What if an oncologist could promise to minimize the loss of healthy tissue, decrease time under the knife and remove more cancerous cells than through traditional means? Claims such as these could attract cancer patients from around the region. As it turns out, this is possible with the intelligent scalpel, also known as the iKnife.
Doctors already have scalpels that heat surrounding tissue to minimize blood loss, but the iKnife uses a mass spectrometer to analyze the vaporized smoke. As the iKnife “smells” the smoke, it is able to instantly identify malignant tissue, which can reduce surgery time and increase effectiveness of the surgery.
Robots seem to be a constant fixture in the news these days. While it’s unlikely humanoid robots will walk into a surgical room and perform solo surgery anytime soon, robotic devices are still a powerful tool and one of the most impressive oncology tech trends.
The da Vinci system, for instance, allows surgeons to work within an incision with an exactness they could never accomplish on their own. This reduces the risk of complications, minimizes any scarring and results in quicker recovery. Once again, these benefits create an opportunity for hospital management to provide superior care and build their industry leadership.
Laparoscopic surgery is one of the most powerful medical tools that surgeons have at their disposal, and as oncological technology continues to evolve, the imaging systems used in the process become ever more efficient at getting the job done. The PINPOINT endoscopic fluorescence imaging system is the culmination of this evolution.
Through a single laparoscope, the PINPOINT system offers "true HD white light and on-demand HD fluorescence imaging." The system can do everything from allowing assessments of vessel blood flow to bile duct and hepatic artery visualization. Additionally, medical journals are consistently releasing research on newly discovered oncological possibilities with the PINPOINT system.
Some of the most promising technology related to oncology is not currently in widespread use, yet. This is because the treatments are still going through clinical trials to measure their efficacy. Targeted therapies, rather than chemo or surgery, are currently one of the biggest trends in this area.

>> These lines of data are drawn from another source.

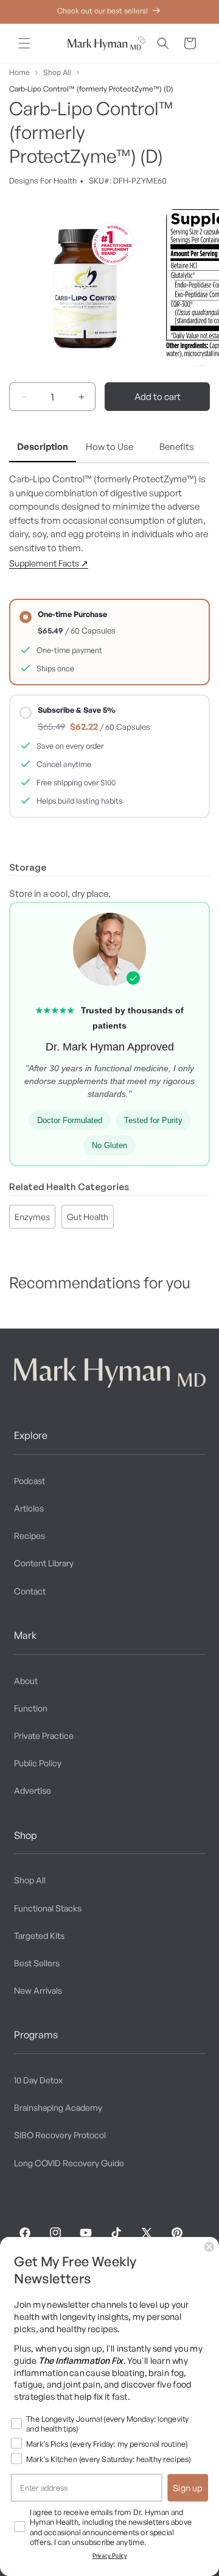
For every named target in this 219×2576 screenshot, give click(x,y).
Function (30, 1708)
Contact (30, 1591)
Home (19, 72)
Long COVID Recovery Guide (69, 2163)
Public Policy (37, 1763)
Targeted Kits (39, 1935)
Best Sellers (37, 1963)
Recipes (29, 1535)
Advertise (32, 1790)
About (26, 1680)
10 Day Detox (38, 2080)
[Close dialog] (209, 2246)
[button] (24, 43)
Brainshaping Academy (58, 2107)
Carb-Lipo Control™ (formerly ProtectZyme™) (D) (91, 88)
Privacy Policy (109, 2556)
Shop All (57, 72)
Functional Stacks (48, 1908)
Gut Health (87, 1216)
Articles (29, 1508)
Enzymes (32, 1216)
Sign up (188, 2487)
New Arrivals (38, 1990)
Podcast (29, 1480)
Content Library (44, 1563)
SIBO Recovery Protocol (60, 2135)
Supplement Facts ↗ (48, 563)
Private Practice (44, 1735)
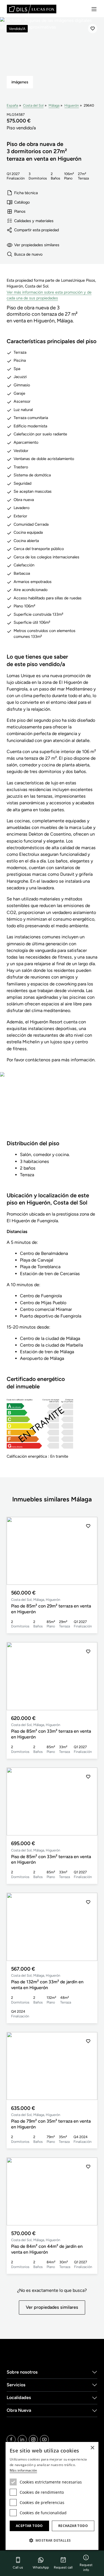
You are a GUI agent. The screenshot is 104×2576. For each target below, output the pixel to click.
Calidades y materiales (34, 220)
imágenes (19, 81)
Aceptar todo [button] (29, 2525)
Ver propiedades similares (36, 244)
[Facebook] (11, 2439)
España (12, 105)
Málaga (54, 105)
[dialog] (52, 2496)
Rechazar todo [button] (73, 2525)
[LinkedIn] (22, 2439)
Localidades (19, 2397)
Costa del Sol (33, 105)
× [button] (92, 2448)
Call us (18, 2567)
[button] (88, 1551)
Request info (86, 2567)
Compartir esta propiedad (36, 229)
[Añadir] (92, 28)
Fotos (52, 1109)
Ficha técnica (26, 192)
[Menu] (94, 9)
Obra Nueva (19, 2410)
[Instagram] (33, 2439)
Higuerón (71, 105)
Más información (23, 2470)
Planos (20, 211)
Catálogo (22, 202)
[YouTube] (44, 2439)
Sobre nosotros (22, 2372)
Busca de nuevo (28, 254)
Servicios (16, 2384)
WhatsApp (41, 2567)
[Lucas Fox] (32, 9)
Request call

One promising targeted therapy is CAR T-cell therapy. It uses blood filtering technology to alter T-cells that are then capable of better fighting cancer. One-third of trial participants saw complete remission, and 80 percent saw their cancers decrease by more than half following only one treatment.
While this therapy is still in its trial phases and researchers are rushing to find a way to counteract potentially dangerous side effects, it simply goes to show that some of the most promising tech trends aren't related to fancy robots and shiny tech objects.
Improved treatment options aren’t the only innovations that oncology professionals should be aware of—there are now technology and data solutions that can enable the delivery of precision medicine by making EHR data useful. Here at Cota, we’re biased, but the patented Cota Nodal Address™(CNA) is a recent innovation that is changing the way leading cancer care centers understand precision medicine. Cota creates CNAs by extracting and transforming structured and unstructured data from the EHR, and assigning a numeric code that classifies groups of medically-identical patients. Every patient with a CNA is able to be given the right care at the right time, minimizing variance in treatments and outcomes while reducing overall costs of care.
From robotic assistants to precision medicine analytics, oncological technology is quickly changing both the ways doctors work and medical facilities operate. While there will undoubtedly be new oncology tech trends to "wow" the world in a few years, the aforementioned are currently some of the best tools in the fight against cancer.